* _Trecho_

....................

A religião é um componente importante para o estabelecimento tanto de uma rede orgânica, como também na definição de uma narrativa. Isso é obviamente explícito nas estratégias e abordagens que têm sido adotadas por Bolsonaro e seus apoiadores. É o velho dilema do que vem primeiro, se é a adesão a esse discurso ou se é uma campanha direcionada ao segmento que acaba por corporificar esse apoio. Um ponto que não pode ser ignorado é que há muito trabalho neste processo, investimento de tempo, recursos financeiros e humanos, para que haja essa sinergia. Essa é uma questão que não pode ser ignorada ou minimizada em qualquer análise.
A multiplicidade da comunidade evangélica é outra afirmação recorrente e sempre é preciso lembrar que as pessoas também são múltiplas. Tanto entre evangélicos, como em qualquer outro segmento da sociedade. Ninguém carrega consigo somente uma identidade e é impossível considerar de forma isolada os diferentes recortes sociodemográficos.

....................

* _Segmento de dados_
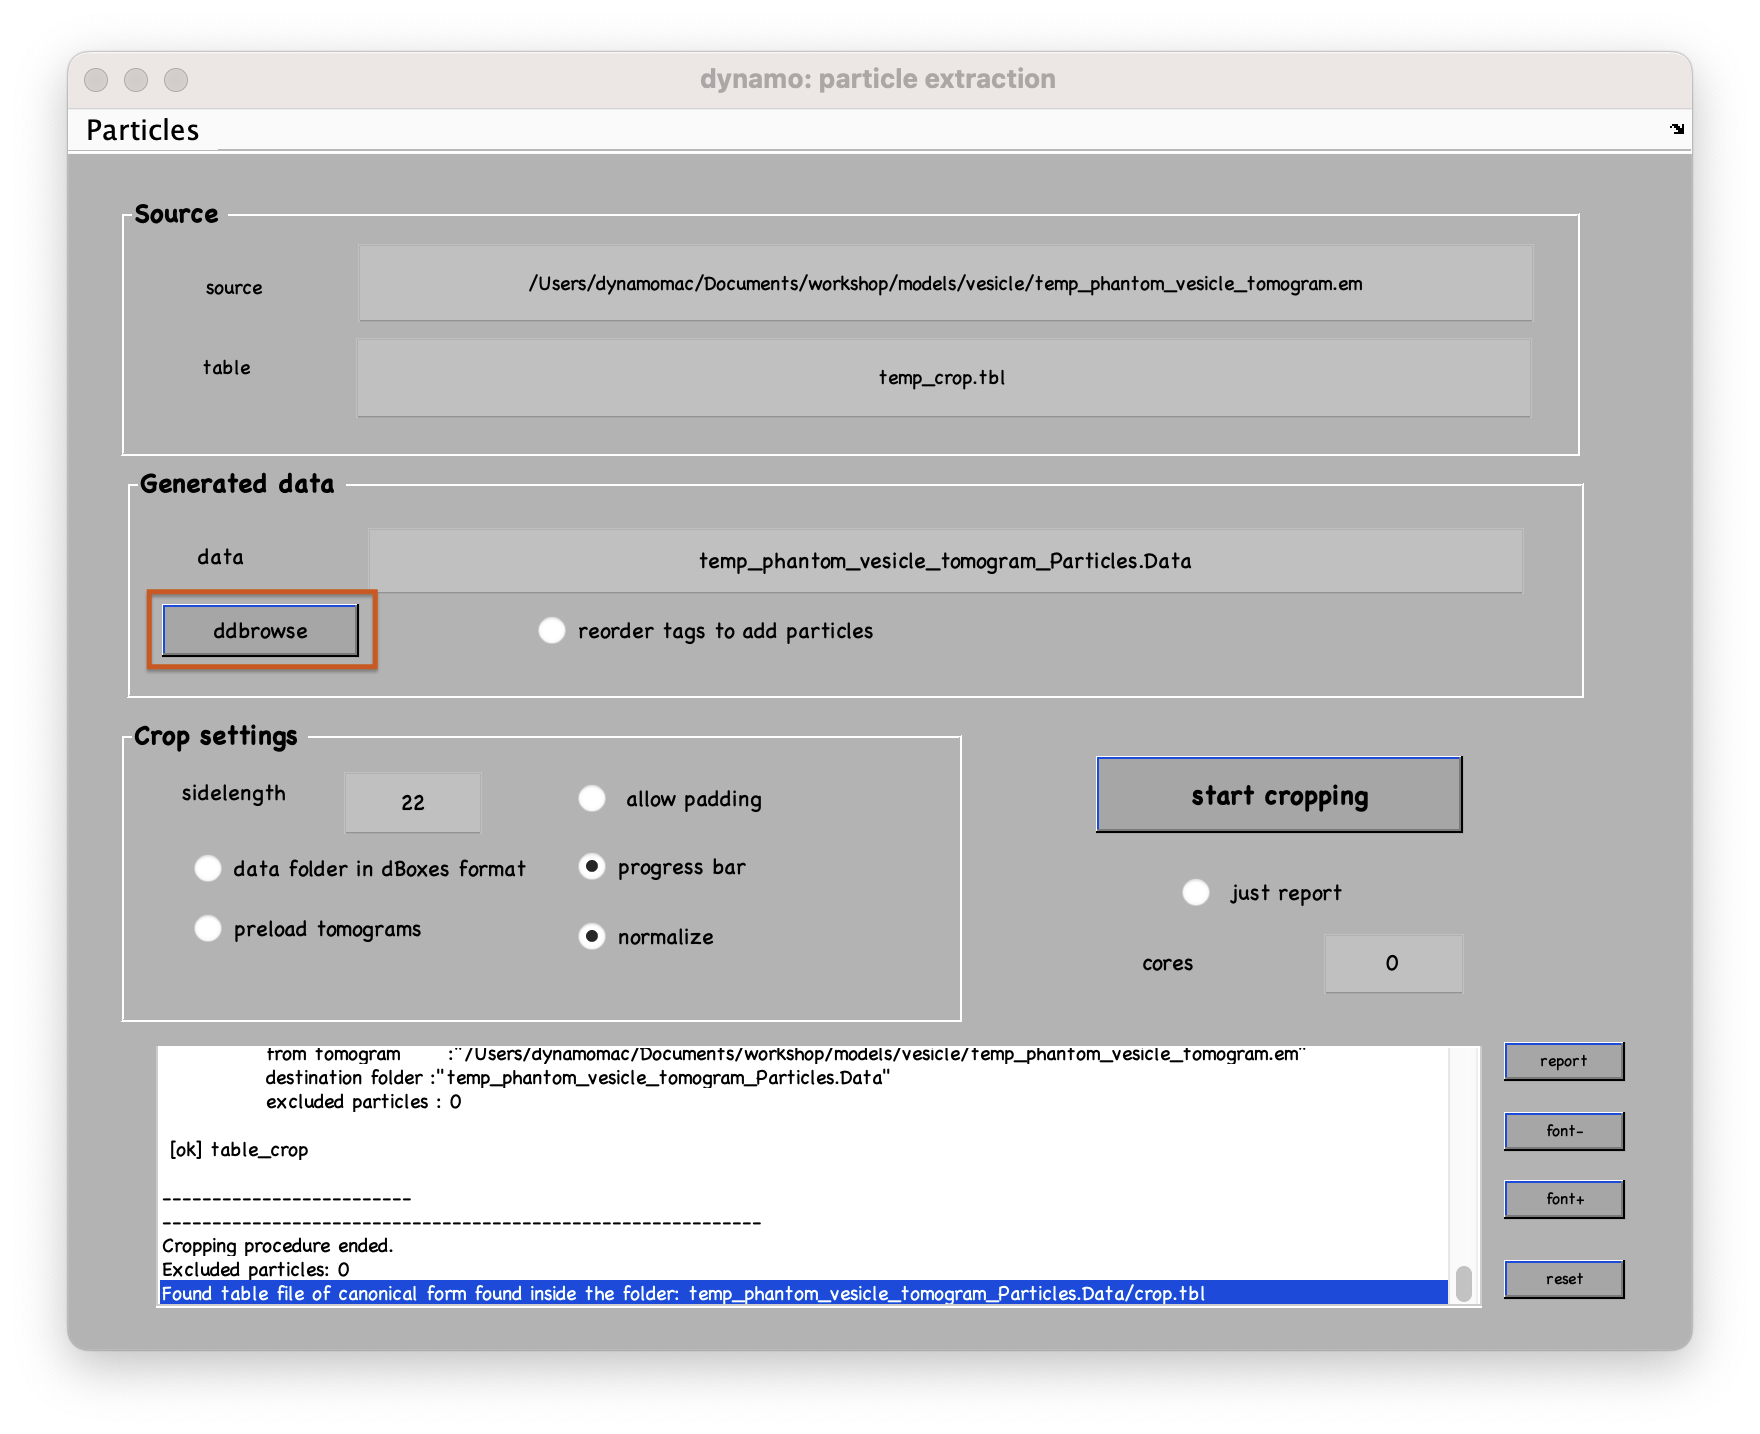The image size is (1760, 1434).
Task: Toggle reorder tags to add particles
Action: (x=552, y=631)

....................

* _Exercícios propostos_
[A] Segundo o trecho, que tipos de investimento esse processo exige? Liste todos.
[B] Reproduza a parte do trecho que começa pelas palavras "A multiplicidade da" e termina em "diferentes recortes sociodemográficos.".

* _Exercício resolvido_
[A] Tempo, recursos financeiros e recursos humanos.

[B]
A multiplicidade da comunidade evangélica é outra afirmação recorrente e sempre é preciso lembrar que as pessoas também são múltiplas. Tanto entre evangélicos, como em qualquer outro segmento da sociedade. Ninguém carrega consigo somente uma identidade e é impossível considerar de forma isolada os diferentes recortes sociodemográficos.